Ahead Today
G3: US new home sales, conference board consumer confidence, Richmond Fed manufacturing index, FOMC meeting minutes
Asia: Trade data from Thailand and HK, Singapore industrial production
Market Highlights
The US dollar index (DXY) fell 0.7% on Monday, while the US 10-year yield declined by more than 12bps to 4.27%, following Donald Trump’s nomination of Scott Bessent as US treasury secretary. EURUSD has also picked up modestly but stayed below the 1.0500-level. Bessent has possibly been seen by markets to take a more measured approach to imposing trade restrictions, easing market concerns that Trump could go to extremes with tariff hikes. The OIS markets have pared back expectations for Fed rate cuts to just 68bps through end-2025, compared to about 110bps of cuts being priced before the US election results. We believe market reaction to Bessent’s nomination may just be a blip for the US dollar. A likely renewed market focus on US tariffs in early 2025 would still support the US dollar.
The Fed minutes from the 6-7 November FOMC meeting will also be released. The minutes could show policymakers seeing lower downside risk to growth given resilient US economic data, while adopting a cautious stance on rate-cuts amid still sticky US core inflation.
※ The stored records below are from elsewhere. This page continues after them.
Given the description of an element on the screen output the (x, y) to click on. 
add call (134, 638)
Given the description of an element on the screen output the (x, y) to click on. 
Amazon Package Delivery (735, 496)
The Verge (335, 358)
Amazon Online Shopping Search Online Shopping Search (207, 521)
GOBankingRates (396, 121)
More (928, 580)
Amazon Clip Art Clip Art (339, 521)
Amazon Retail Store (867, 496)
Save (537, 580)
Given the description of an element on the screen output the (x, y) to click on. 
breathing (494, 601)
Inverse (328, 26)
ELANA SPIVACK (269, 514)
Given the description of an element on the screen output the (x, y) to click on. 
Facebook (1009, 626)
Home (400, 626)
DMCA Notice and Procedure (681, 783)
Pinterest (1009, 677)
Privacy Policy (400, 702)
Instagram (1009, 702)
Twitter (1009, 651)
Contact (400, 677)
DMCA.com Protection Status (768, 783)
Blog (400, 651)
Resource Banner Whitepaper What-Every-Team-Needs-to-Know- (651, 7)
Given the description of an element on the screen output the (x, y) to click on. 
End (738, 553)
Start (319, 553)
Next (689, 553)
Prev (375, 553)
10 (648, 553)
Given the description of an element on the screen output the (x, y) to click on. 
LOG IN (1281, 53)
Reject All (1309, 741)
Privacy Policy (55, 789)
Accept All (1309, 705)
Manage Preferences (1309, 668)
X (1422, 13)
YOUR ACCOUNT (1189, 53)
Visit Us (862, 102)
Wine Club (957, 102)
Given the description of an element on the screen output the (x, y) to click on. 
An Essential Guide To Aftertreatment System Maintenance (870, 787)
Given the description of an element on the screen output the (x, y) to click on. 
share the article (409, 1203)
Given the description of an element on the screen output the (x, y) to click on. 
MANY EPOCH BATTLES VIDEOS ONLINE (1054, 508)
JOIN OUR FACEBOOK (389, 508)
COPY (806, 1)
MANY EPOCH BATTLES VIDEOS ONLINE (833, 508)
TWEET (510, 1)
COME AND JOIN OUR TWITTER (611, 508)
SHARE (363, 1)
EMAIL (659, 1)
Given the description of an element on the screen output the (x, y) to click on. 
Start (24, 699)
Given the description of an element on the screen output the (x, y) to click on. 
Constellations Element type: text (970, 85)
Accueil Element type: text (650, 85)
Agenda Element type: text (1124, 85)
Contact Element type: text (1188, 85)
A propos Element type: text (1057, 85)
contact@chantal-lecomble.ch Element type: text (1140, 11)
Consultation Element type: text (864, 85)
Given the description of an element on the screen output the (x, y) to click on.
We anticipate US core PCE inflation to rise by 0.3%mom in October, bringing the year-on-year print to 2.8%, up from 2.7% in September. This, along with inflationary-type economic policies from the incoming Trump administration, may slow the pace of Fed rate cuts in 2025.
Regional FX
Most Asian ex-Japan currencies were up against the US dollar yesterday, with MYR (+0.4%) and TWD (+0.4%) leading gains in the region. While USDSGD was relatively stable yesterday, we still look for further upsides, as the MAS will likely loosen its tight policy setting in January 2025, amid easing inflation and rising risk to growth from potential US tariff hikes early next year.
Singapore’s disinflationary trend has been well-entrenched, with core CPI (ex-private transport and accommodation) moderating to 2.1%yoy (-0.3%mom) in October from 2.8%yoy in September. The pace of disinflation was faster than our expectation of 2.5%, reinforcing our view that the MAS will ease its tight policy setting in January 2025. The deceleration in price gains was mainly due to easing inflation in services, electricity and gas, retail, and other goods. We maintain our outlook for core inflation to ease to under 2% by end-2024, giving room for MAS policy easing. Moreover, we think the balance of risks will shift to growth as Trump is likely to impose some form of tariffs on China, which would have negative spillover effect on Singapore’s economy. Meanwhile, Singapore’s headline inflation slowed to just 1.4%yoy in October, from 2%yoy in September, underpinned by lower core inflation, a decline in private transport inflation, and slowing accommodation inflation.